(Collected data entries)
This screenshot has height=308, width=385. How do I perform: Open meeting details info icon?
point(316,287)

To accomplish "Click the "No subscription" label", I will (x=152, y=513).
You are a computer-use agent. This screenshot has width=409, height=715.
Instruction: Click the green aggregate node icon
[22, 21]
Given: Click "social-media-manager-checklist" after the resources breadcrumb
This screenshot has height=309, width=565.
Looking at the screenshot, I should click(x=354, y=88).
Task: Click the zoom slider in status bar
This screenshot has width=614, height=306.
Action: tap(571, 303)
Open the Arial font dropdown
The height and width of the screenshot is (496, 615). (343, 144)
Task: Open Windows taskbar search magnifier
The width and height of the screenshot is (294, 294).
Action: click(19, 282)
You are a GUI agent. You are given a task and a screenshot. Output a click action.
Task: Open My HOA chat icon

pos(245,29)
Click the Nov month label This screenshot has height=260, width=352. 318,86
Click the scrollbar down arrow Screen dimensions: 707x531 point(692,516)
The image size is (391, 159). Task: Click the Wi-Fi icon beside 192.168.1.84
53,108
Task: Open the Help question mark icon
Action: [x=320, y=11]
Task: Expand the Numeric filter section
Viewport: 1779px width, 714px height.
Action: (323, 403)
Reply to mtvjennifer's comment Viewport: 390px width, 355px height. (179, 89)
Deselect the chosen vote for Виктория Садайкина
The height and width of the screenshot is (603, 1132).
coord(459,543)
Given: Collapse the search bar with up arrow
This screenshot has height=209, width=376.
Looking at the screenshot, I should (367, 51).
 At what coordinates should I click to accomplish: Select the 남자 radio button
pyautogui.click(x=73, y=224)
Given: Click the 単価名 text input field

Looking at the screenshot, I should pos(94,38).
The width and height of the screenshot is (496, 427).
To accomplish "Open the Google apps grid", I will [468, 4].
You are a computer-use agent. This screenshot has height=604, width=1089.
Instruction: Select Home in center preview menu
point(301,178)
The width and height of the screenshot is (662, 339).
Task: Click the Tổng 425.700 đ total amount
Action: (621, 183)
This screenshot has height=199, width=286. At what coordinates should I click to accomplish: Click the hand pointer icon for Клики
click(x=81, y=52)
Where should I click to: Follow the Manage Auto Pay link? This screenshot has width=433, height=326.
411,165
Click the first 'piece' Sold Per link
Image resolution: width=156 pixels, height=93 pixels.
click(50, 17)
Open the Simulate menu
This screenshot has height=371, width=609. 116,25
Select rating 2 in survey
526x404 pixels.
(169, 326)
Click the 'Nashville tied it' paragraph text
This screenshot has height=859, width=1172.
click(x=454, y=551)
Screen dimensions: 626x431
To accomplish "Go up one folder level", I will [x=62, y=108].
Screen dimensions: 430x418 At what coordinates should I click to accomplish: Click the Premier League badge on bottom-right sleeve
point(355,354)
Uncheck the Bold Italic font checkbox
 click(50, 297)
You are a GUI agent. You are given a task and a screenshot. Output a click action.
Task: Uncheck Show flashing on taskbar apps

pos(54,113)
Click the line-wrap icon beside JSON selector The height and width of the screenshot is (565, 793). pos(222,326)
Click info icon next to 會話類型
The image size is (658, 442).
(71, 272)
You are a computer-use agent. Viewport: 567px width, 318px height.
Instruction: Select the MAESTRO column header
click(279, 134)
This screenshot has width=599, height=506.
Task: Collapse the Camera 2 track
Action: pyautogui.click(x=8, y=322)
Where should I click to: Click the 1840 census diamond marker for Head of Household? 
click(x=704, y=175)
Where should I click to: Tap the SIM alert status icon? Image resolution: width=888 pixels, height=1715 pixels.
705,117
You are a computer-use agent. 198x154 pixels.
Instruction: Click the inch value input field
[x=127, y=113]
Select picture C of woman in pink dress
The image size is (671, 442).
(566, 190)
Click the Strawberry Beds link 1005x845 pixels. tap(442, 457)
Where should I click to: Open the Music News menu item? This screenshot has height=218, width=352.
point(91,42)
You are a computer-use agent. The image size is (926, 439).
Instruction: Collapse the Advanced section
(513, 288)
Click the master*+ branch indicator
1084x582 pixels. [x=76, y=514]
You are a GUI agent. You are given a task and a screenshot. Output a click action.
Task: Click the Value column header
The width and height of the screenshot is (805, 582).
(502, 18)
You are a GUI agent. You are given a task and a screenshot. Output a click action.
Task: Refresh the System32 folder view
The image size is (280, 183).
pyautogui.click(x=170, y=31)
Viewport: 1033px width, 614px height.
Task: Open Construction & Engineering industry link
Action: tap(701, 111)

_Task description_
Please give the number of lines above that contain the string "folder", and nothing more.

_Solution for this exercise_
2